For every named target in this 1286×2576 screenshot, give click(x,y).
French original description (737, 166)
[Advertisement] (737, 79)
==
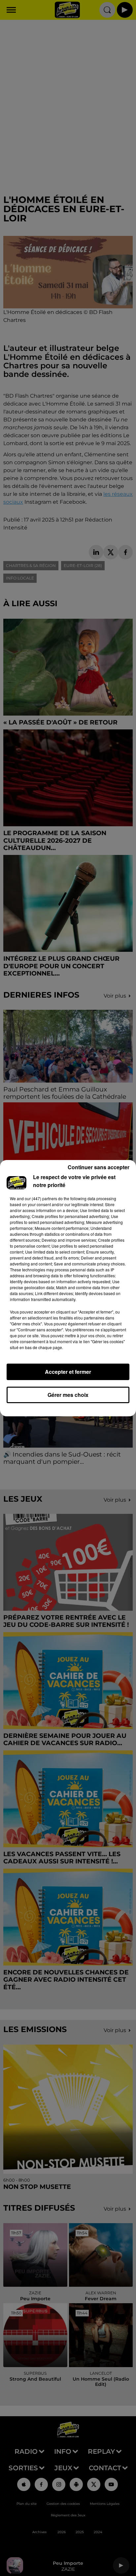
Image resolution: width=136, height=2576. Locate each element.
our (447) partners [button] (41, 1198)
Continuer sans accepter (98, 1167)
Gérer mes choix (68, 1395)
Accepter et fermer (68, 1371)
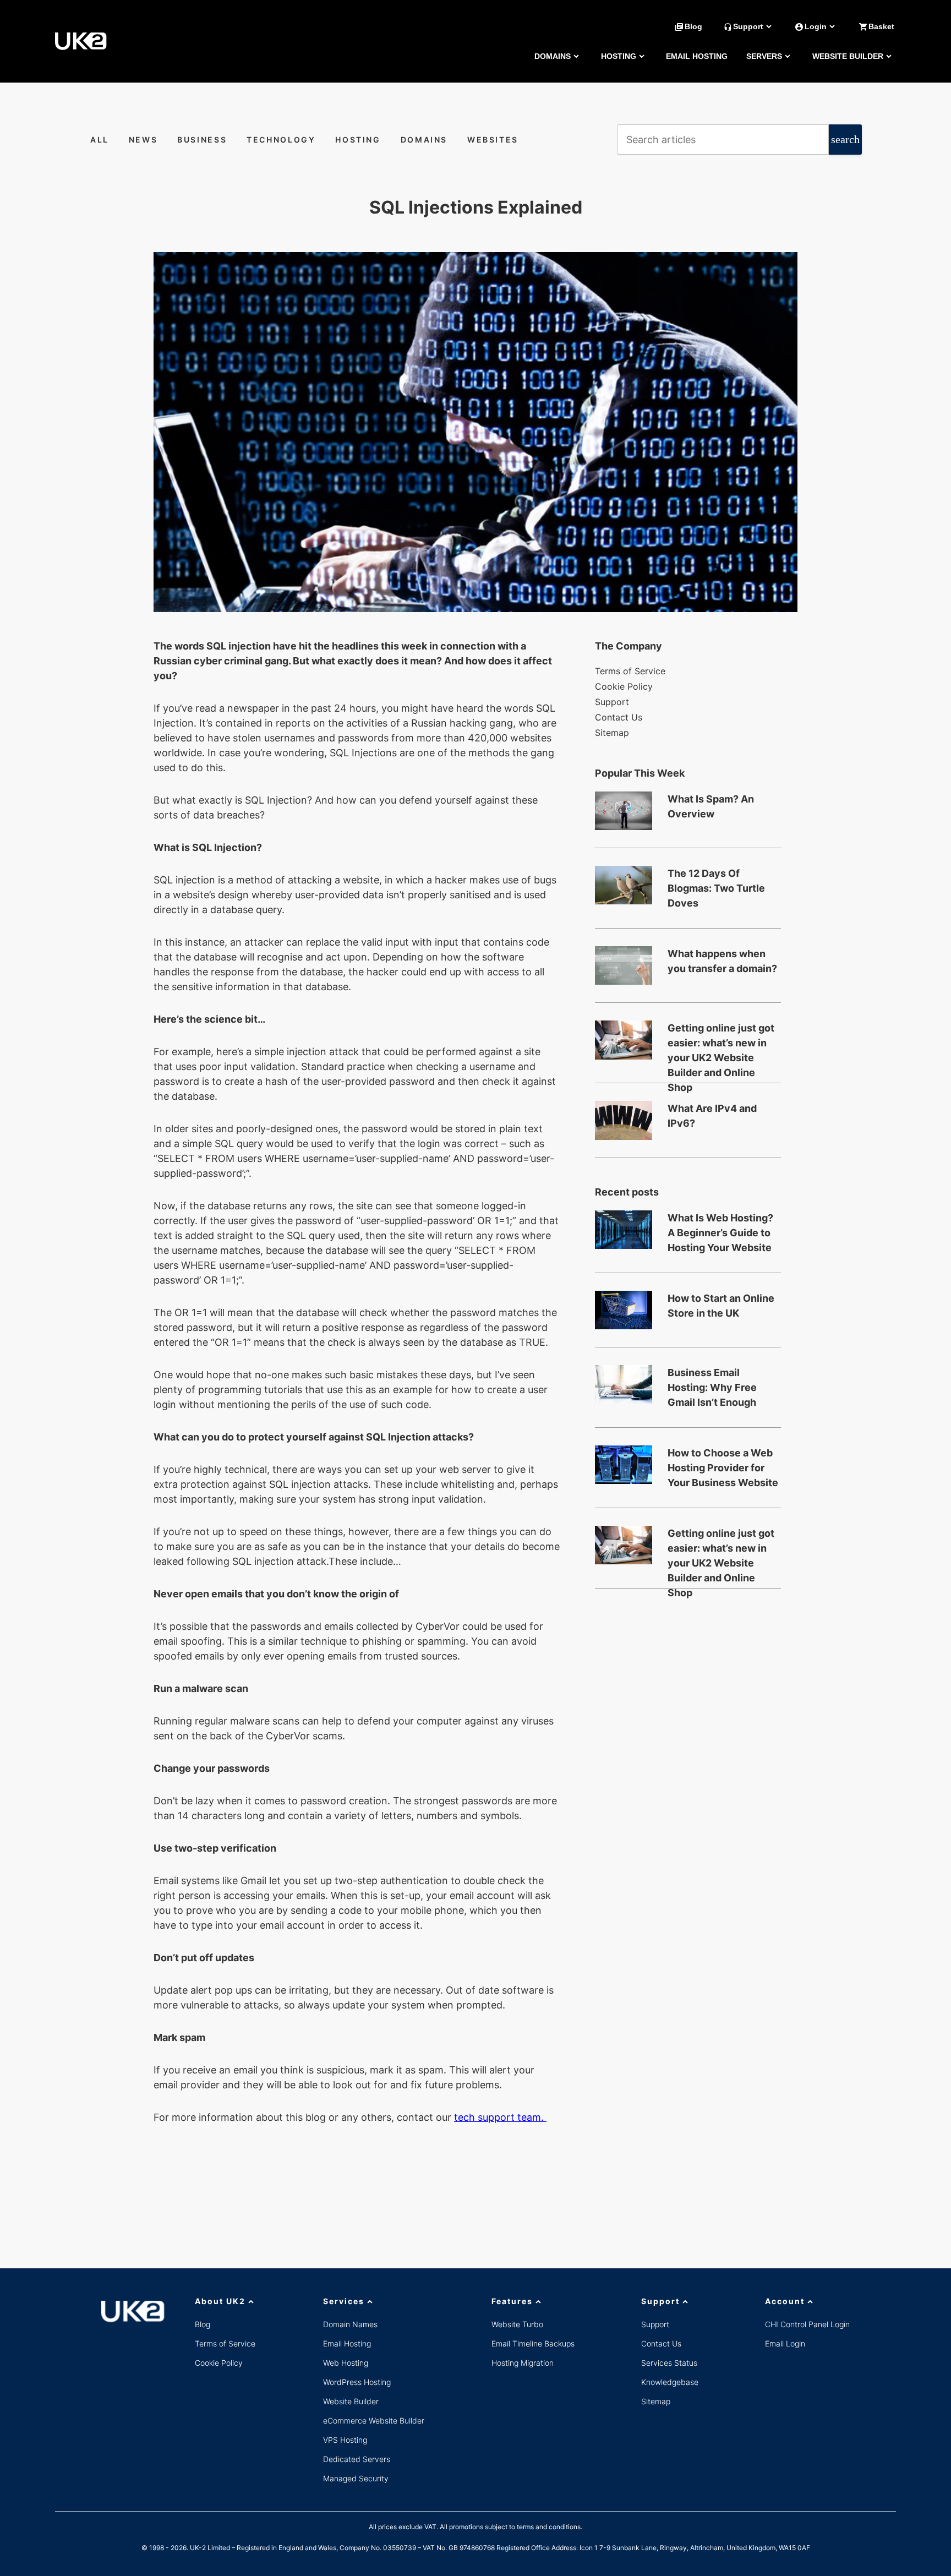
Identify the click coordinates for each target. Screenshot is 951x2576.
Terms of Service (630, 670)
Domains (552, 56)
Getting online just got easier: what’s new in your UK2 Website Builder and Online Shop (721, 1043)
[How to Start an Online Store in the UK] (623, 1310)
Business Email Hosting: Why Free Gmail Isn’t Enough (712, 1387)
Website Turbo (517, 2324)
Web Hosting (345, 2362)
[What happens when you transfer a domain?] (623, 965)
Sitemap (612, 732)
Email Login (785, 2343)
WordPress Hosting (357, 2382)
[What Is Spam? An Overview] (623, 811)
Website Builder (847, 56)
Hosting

### Your assignment
Each line in the listing above from the one containing "For every named" through the one containing "[Advertisement] (737, 79)" should be repeated exactly, and no other line.

### Written answer
For every named target in this 1286×2576 screenshot, give click(x,y).
French original description (737, 166)
[Advertisement] (737, 79)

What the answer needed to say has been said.